Society is well rid of the days when “special education” meant sequestering kids in classes that rarely taught anything above kindergarten level, and post-graduation employment was limited to “sheltered workshops.” Still, autism and intellectual disorders mean extra challenges navigating the threshold between high school and independent adulthood.

For today’s post, three Easter Seals Greater Houston team members share their insights on preparing teens with autism for adulthood, and—in honor of Take Your Child to Work Day on April 27—providing opportunities to experience the “adult everyday” even earlier.

Autism Meets the Neurotypical World

Robert Williams, Transition and Employment Program Director: Many of the challenges for our family stemmed from our son, Ross, being as intelligent as he is. People often assume that intelligence equals freedom from social deficits—so they react to autistic behavior as if that person had some defect in their personality. This led, in Ross’s case, to not wanting to go places where there would be people he didn’t know. When he did interact with them, he wouldn’t look them in the eye, and he was more soft-spoken than I ever saw him with family and friends. After answering a single question from a new acquaintance, he would usually try to move away from the conversation and read a book. He always carried books with him—they gave him an excuse to sit alone and not talk to people.

Ross has learned a lot since his official autism diagnosis. He’s now preparing for a career in information technology. Bill Martin, our contract IT guy at Easter Seals, has been a great help there, guiding Ross in articulating what he knows and does best. We use a similar approach in our pre-employment transition classes at Easter Seals: have the students tell us what they want to do, match their self-identified strengths with the job, and help them work on elevator speeches. We also use situational stories, where the students act out parts and then state what they would have said rather than what was in the script.

Using Assistive Technology

Amy Barry, BridgingApps Digital Marketing Lead: Here’s a list of assistive technologies I recommend becoming familiar with when preparing for transition to long-term employment:

  • LinkedIn, for creating your online resume and for general job seeking;
  • Zoom, for remote interviews and meetings;
  • Apple Clock App, for waking up and getting other reminders;
  • Notes, for quick and easy access to work-related details;
  • Google Calendar, for keeping track of work days, appointments, and events;
  • Gmail, for corresponding with potential employers.

Robert Williams: Besides scheduling and calendar apps, I recommend Livescribe for taking down information. A lot of our students have trouble taking notes while listening to an instructor, and the Livescribe system uses pens with built-in recorders.
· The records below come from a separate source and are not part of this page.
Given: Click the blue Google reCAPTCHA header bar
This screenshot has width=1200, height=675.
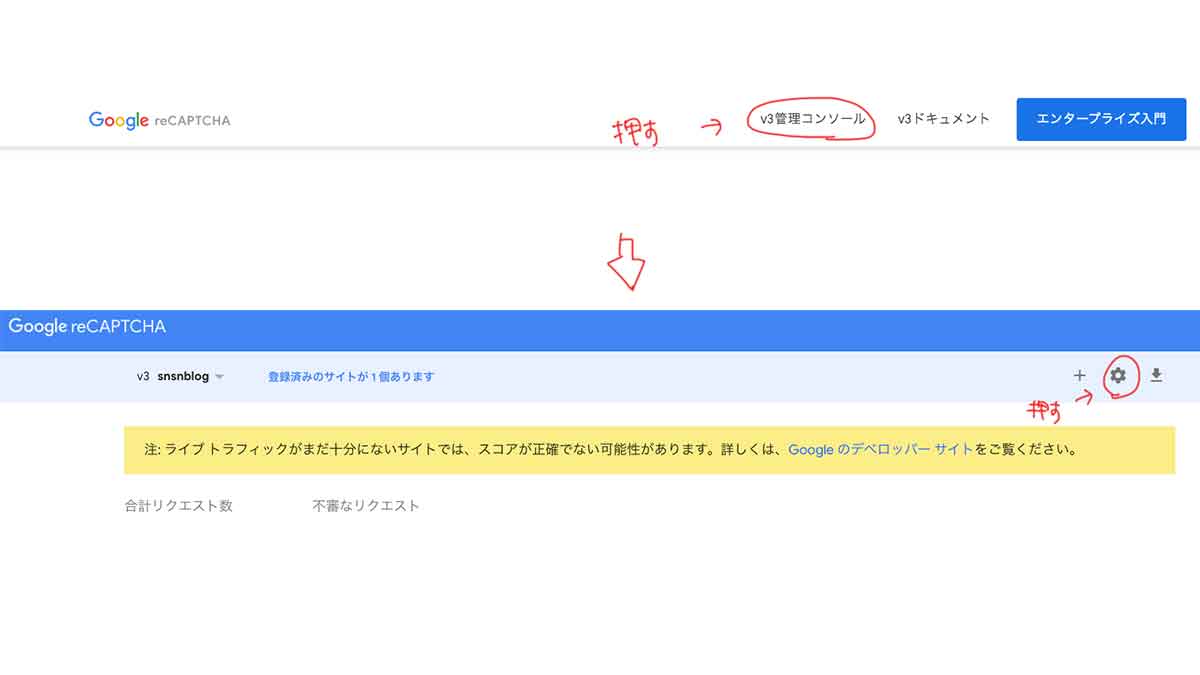Looking at the screenshot, I should pyautogui.click(x=600, y=326).
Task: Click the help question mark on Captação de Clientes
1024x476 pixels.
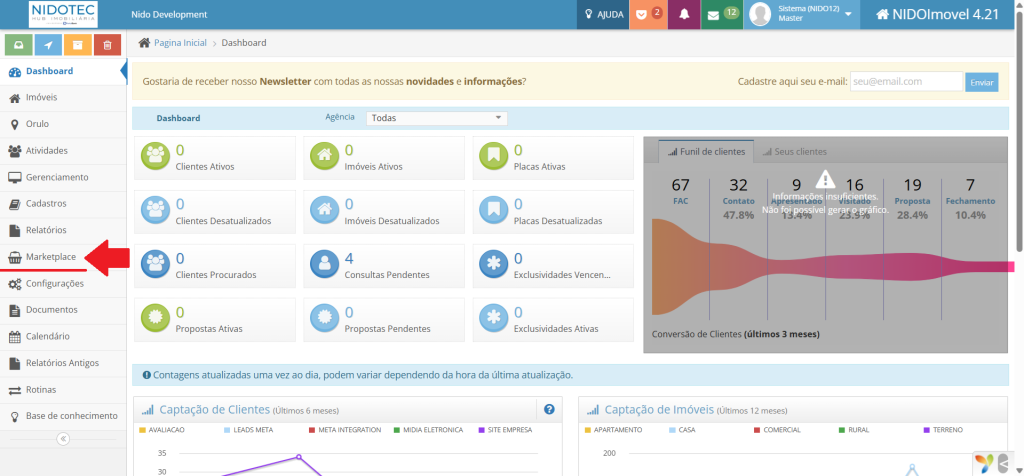Action: coord(549,409)
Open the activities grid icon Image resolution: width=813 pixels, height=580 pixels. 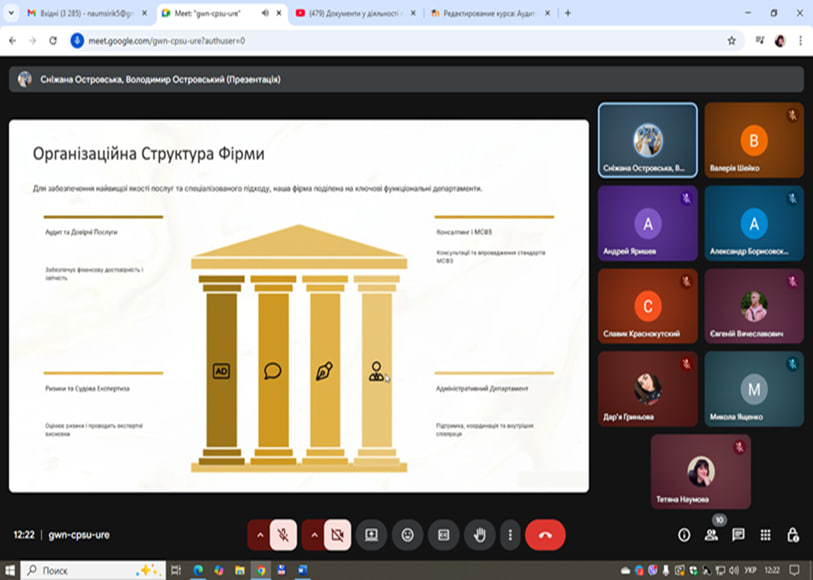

You just tap “record” on a page in one of their notebooks, and then, whatever you immediately get onto the page, you can later use the “play” function to clarify exactly what the instructor was saying.

Seeing the Work World Close Up

It may be that your children are still some years away from transitioning. But even before elementary school, you can start easing them into being comfortable with a “typical” adult world.

Marjorie Reichard, BridgingApps Project Manager: I have taken my kids to work on many occasions, since they were under six years old. I did have to adjust expectations for them and myself: when I went in thinking “have to get something done,” it never went well. I soon learned to make sure I didn’t have any stressful deadlines or meetings before bringing the kids along. We tried a meeting once and it was just too distracting.

At first, I had to limit their time at the office to less than two hours. By the time they were six, they could last a full morning. I made sure to bring things for them to play with—coloring, pencil and paper, tablets—so I could finish some work. They also liked it when I set up a cardboard box as their “own desk” to work alongside Mom.